FIG. 2 is a side view of a conventional rotor lamination for use in an electric machine module.

FIG. 3 is a cross-sectional view of an electric machine according to one embodiment of the invention.

FIG. 4 is a side view of a rotor lamination, according to one embodiment of the invention, for use in the electric machine module of FIG. 3.

FIG. 5A is another side view of a rotor lamination, according to one embodiment of the invention, for use in the electric machine module of FIG. 3.

FIG. 5B is a partial side view of the rotor lamination of FIG. 5A.

FIG. 6A is a side view of a rotor lamination, according to another embodiment of the invention, for use in the electric machine module of FIG. 3.

FIG. 6B is a partial side view of the rotor lamination of FIG. 6A.

FIG. 7 is a partial cross-sectional view of an electric machine according to one embodiment of the invention.

FIG. 8 is a partial cross-sectional view of an electric machine according to one embodiment of the invention.

FIG. 9 is partial perspective cross-sectional view of an electric machine according to one embodiment of the invention.

FIGS. 10A and 10B are views of a coolant guide according to one embodiment of the invention.

DETAILED DESCRIPTION

Before any embodiments of the invention are explained in detail, it is to be understood that the invention is not limited in its application to the details of construction and the arrangement of components set forth in the following description or illustrated in the following drawings. The invention is capable of other embodiments and of being practiced or of being carried out in various ways. Also, it is to be understood that the phraseology and terminology used herein is for the purpose of description and should not be regarded as limiting. The use of “including,” “comprising,” or “having” and variations thereof herein is meant to encompass the items listed thereafter and equivalents thereof as well as additional items. Unless specified or limited otherwise, the terms “mounted,” “connected,” “supported,” and “coupled” and variations thereof are used broadly and encompass both direct and indirect mountings, connections, supports, and couplings. Further, “connected” and “coupled” are not restricted to physical or mechanical connections or couplings.

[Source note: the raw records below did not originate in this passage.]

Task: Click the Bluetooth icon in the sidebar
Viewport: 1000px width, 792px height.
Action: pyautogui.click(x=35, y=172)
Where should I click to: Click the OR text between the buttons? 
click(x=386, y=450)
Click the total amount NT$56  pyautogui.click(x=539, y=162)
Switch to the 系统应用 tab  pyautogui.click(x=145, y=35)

The following discussion is presented to enable a person skilled in the art to make and use embodiments of the invention. Various modifications to the illustrated embodiments will be readily apparent to those skilled in the art, and the generic principles herein can be applied to other embodiments and applications without departing from embodiments of the invention. Thus, embodiments of the invention are not intended to be limited to embodiments shown, but are to be accorded the widest scope consistent with the principles and features disclosed herein. The following detailed description is to be read with reference to the figures, in which like elements in different figures have like reference numerals. The figures, which are not necessarily to scale, depict selected embodiments and are not intended to limit the scope of embodiments of the invention. Skilled artisans will recognize the examples provided herein have many useful alternatives that fall within the scope of embodiments of the invention.

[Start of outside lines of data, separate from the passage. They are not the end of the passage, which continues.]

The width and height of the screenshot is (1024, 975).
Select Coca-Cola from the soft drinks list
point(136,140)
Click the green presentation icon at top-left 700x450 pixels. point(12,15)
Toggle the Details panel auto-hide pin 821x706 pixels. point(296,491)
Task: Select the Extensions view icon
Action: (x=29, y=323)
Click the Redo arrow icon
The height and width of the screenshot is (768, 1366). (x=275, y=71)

FIG. 1 illustrates an electric machine module 10 according to one embodiment of the invention. The module 10 can include a module housing 12 comprising a sleeve member 14, a first end cap 16, and a second end cap 18. An electric machine 20 can be housed within a machine cavity 22 at least partially defined by the sleeve member 14 and the end caps 16, 18. For example, the sleeve member 14 and the end caps 16, 18 can be coupled via conventional fasteners (not shown), or another suitable coupling method, to enclose at least a portion of the electric machine 20 within the machine cavity 22. In some embodiments the housing 12 can comprise a substantially cylindrical canister and a single end cap (not shown). Further, in some embodiments, the module housing 12, including the sleeve member 14 and the end caps 16, 18, can comprise materials that can generally include thermally conductive properties, such as, but not limited to aluminum or other metals and materials capable of generally withstanding operating temperatures of the electric machine. In some embodiments, the housing 12 can be fabricated using different methods including casting, molding, extruding, and other similar manufacturing methods.

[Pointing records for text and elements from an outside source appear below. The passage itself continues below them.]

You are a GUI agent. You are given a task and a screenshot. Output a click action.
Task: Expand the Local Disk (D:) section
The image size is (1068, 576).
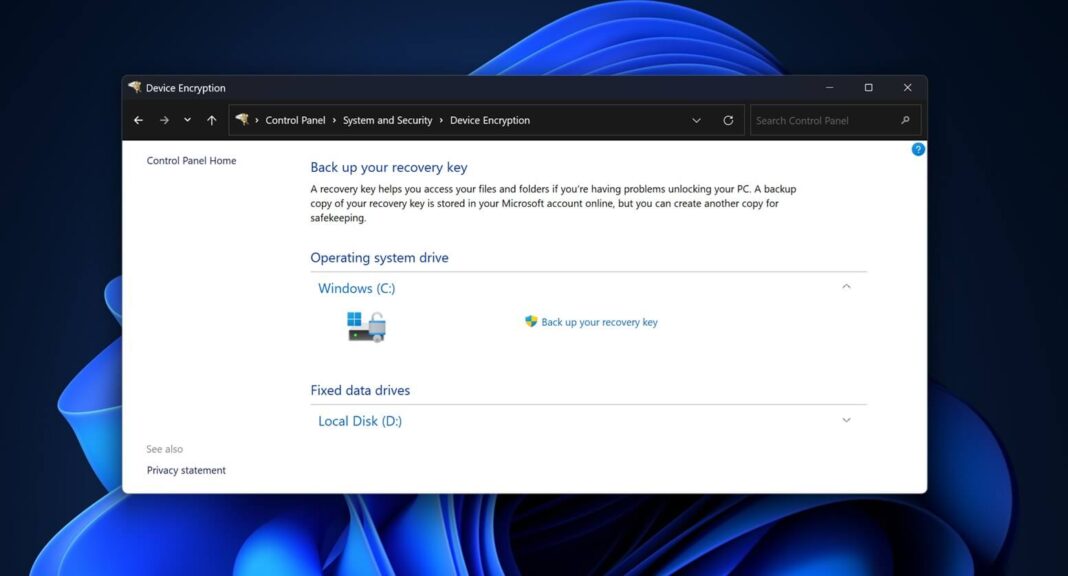point(846,420)
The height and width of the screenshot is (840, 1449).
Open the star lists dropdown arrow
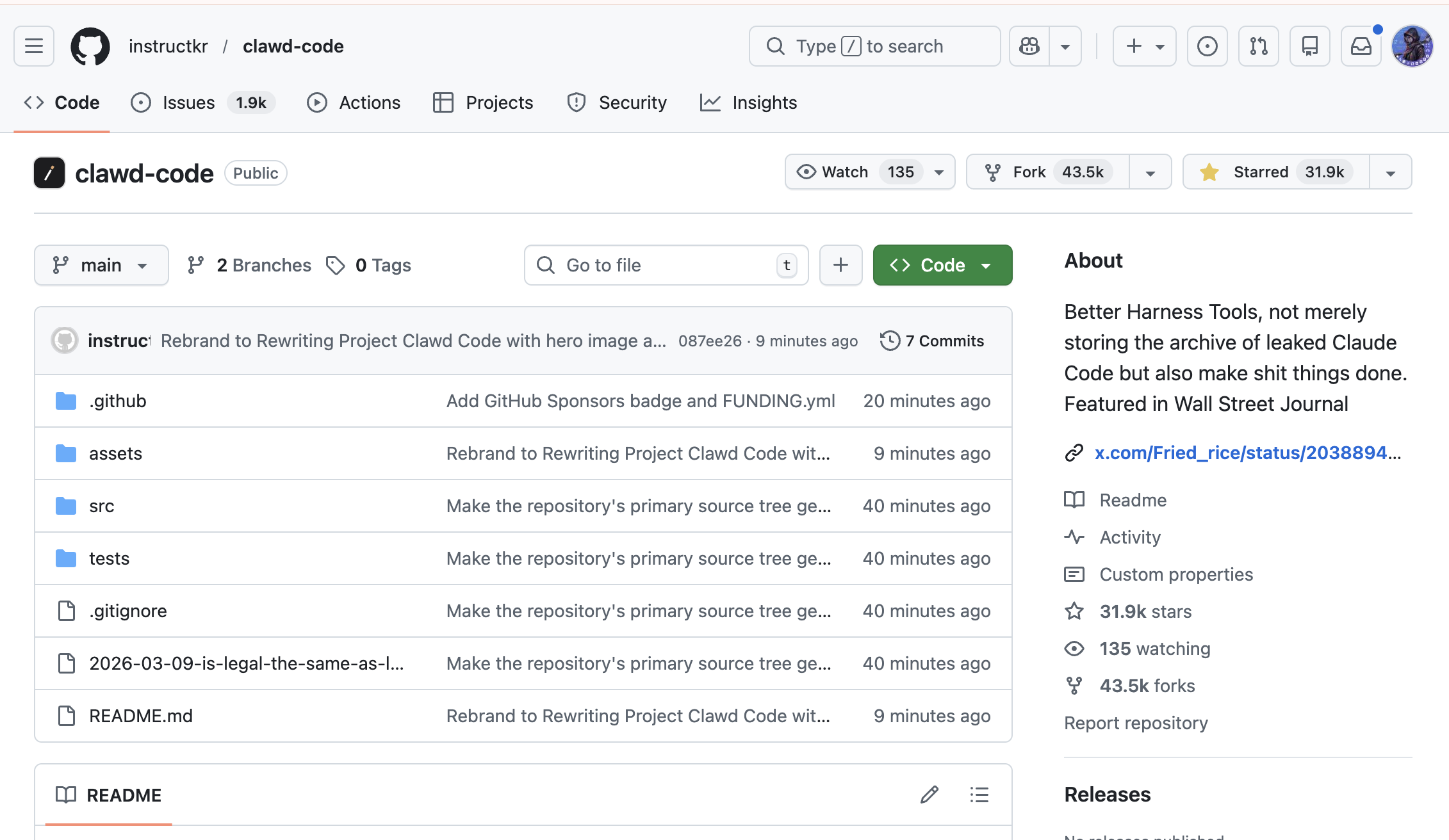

The electric machine 20 can be, without limitation, an electric motor, such as a hybrid electric motor, an electric generator, or a vehicle alternator. In one embodiment, the electric machine 20 can be a High Voltage Hairpin (HVH) electric motor or an interior permanent magnet electric motor for hybrid vehicle applications.

The electric machine 20 can include a rotor assembly 24, a stator assembly 26, including stator end turns 28, and bearings 30, and can be disposed about an output shaft 34. As shown in FIG. 1, the stator 26 can substantially circumscribe a portion of the rotor 24. In some embodiments, the electric machine 20 can also include a rotor hub 32 or can have a “hub-less” design (not shown).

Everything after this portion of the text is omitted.